What this exercise asks:
**1.** According to the article on AI in gamma-ray detection, how many frames per second can the high-speed cameras of IACTs capture?
**2.** List everyone the article on AI in gamma-ray detection names as a winner of a 2024 Nobel Prize.
**3.** Extend the article on AI in gamma-ray detection, picking up after its last sentence.

Study text: Begin

Leveraging Artificial Intelligence to Enhance Gamma-Ray Detection Techniques

Written by Daniel Nieto , Universidad Complutense de Madrid (UCM) , and matthieu heller , Université de Genève

Although the concept of Artificial Intelligence (AI) dates back centuries, with ancient Greek and Egyptian mythology featuring artificial beings with human-like intelligence, recent advances in one of its primary pathways, machine learning, have brought AI back into the spotlight. Popular applications, including generative tools, search engines, and similar technologies, have captured public interest. The impact these AI tools are having on our daily lives is exciting, but they also have a groundbreaking impact on science. You only have to look to the recent 2024 Nobel Prize winners in Physics and Chemistry to understand why.

Originating from condensed matter physics and statistical physics, John Hopfield and Geoffrey Hinton developed powerful artificial neural networks that pushed the boundaries of machine learning and artificial intelligence, earning them the 2024 Nobel Prize in Physics for these advancements. Similarly, Demis Hassabis and John Jumper received the 2024 Nobel Prize in Chemistry for their AlphaFold2 AI model, which significantly advanced protein structure prediction.

But what exactly is machine learning? Simply put, it is a method that enables computers to learn independently. By supplying them with data (such as images or patterns), computers gradually learn to recognise and identify these data on their own. When we are young, for example, we learn that a dog is an animal with certain features, like a snout, fur, and a tail. We don’t need to see every dog in the world to distinguish it from other animals. This is the goal with computers, as well. There are different types of machine learning methods. Most of these applications run on artificial neural networks: computational models inspired by the brain's own neural wiring.

The machine learning revolution is transforming and enhancing science across nearly every research field, including gamma-ray astronomy. Since the early 2000s, machine learning has played a crucial role in imaging atmospheric Cherenkov telescopes (IACTs), the type of telescopes that the CTAO uses to study the extreme Universe.?

When gamma rays enter the Earth’s atmosphere, they interact with it, generating cascades of subatomic particles. A by-product of these cascades is Cherenkov light, which IACTs’ mirrors reflect onto their high-speed cameras capable of capturing a billion frames per second. That Cherenkov light leaves an elliptical-shaped pattern on the cameras. Scientists then extract features from these recorded events, such as the length of the ellipse's major axis, to train machine learning models. With this, computers learn to distinguish gamma-ray events from other irrelevant data and can even predict the path and energy of the original gamma ray based on the event’s shape.??

Study text: End
Data listing: Begin

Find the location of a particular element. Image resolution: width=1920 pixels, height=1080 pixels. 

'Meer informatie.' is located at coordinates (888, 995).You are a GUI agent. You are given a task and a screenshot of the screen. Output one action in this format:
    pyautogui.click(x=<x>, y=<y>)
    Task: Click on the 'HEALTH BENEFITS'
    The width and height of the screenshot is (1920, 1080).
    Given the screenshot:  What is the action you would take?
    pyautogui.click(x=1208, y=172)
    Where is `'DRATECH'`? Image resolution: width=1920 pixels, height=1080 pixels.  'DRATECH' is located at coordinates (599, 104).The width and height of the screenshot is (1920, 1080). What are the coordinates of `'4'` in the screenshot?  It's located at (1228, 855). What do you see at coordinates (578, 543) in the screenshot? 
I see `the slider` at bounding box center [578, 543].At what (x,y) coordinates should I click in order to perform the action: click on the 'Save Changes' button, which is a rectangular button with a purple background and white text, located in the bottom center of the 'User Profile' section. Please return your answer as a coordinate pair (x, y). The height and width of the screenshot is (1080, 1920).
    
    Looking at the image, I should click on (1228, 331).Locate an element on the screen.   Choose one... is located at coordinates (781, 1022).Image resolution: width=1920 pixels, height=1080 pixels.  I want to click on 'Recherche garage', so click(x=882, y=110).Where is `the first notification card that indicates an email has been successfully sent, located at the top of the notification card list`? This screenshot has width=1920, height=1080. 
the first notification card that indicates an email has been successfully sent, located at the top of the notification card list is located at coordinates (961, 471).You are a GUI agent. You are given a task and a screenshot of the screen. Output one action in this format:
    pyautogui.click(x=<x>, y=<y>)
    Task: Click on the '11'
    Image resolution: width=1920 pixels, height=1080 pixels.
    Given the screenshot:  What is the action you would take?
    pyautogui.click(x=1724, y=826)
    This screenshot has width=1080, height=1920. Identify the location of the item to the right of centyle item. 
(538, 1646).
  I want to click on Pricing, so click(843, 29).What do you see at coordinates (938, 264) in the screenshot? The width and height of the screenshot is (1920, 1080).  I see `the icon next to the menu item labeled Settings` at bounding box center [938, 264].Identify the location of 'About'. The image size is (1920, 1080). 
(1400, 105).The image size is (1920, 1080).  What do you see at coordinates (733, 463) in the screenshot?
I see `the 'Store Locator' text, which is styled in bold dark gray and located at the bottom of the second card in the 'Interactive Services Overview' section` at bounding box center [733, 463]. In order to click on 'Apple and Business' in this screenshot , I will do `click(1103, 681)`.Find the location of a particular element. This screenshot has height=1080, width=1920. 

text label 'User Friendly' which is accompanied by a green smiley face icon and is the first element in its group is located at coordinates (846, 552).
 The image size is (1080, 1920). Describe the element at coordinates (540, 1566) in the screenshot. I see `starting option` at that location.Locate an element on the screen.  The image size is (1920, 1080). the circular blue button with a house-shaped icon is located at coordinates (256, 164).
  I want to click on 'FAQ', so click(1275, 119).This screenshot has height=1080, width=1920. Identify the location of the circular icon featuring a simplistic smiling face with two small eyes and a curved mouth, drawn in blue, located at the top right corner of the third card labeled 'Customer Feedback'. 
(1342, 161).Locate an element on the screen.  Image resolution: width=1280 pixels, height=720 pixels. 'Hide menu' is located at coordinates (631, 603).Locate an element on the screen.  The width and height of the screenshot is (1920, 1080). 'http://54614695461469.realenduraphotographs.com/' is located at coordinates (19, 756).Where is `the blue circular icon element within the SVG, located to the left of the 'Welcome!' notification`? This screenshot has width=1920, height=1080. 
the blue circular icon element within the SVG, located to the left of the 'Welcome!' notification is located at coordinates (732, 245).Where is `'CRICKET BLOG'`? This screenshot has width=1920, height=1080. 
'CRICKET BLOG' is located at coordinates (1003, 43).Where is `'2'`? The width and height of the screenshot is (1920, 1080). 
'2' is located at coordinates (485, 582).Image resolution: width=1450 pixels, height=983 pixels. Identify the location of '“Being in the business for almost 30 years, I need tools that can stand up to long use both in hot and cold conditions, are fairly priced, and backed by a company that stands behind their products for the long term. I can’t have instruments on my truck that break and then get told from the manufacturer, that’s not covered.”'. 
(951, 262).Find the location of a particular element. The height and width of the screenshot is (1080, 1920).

Data listing: End

Task results:
**1.** A billion frames per second.

**2.** John Hopfield, Geoffrey Hinton, Demis Hassabis, John Jumper

**3.**
But the process can be improved. Today, we are applying advanced, neural-network based machine learning strategies that process entire events as inputs, rather than relying on individual features, to enhance the capabilities of the next generation of IACTs, specifically for the CTAO. By shifting to general AI models instead of domain-specific analyses, we can leverage rapid advancements from diverse fields and applications, enabling us to incorporate state-of-the-art techniques that are continually evolving across the AI landscape. This approach is anticipated for use in the so-called offline data analysis, that is, once the telescope data arrives at the data centres.

Additionally, progress in hardware accelerators, such as FPGAs and GPUs — designed for executing AI-related operations — opens up new possibilities for applications in this field.?For example, the rapid growth of Edge ML, a practice that focuses on running machine learning algorithms on devices with limited computing resources (like smartphones), offers new tools and methods to simplify and optimise complex models. This enables real-time data processing and decision-making at the data source, reducing latency to almost no delay and bandwidth costs by minimising data transmission, as the processing happens directly on the device.

In this context, our goal is to adapt AI algorithms developed for offline data analysis to support real-time processes to capture gamma rays within the future CTAO cameras and data acquisition hardware. If successfully implemented, this approach could improve sensitivity to lower energy levels and enhance data reduction at the earliest stages of acquisition.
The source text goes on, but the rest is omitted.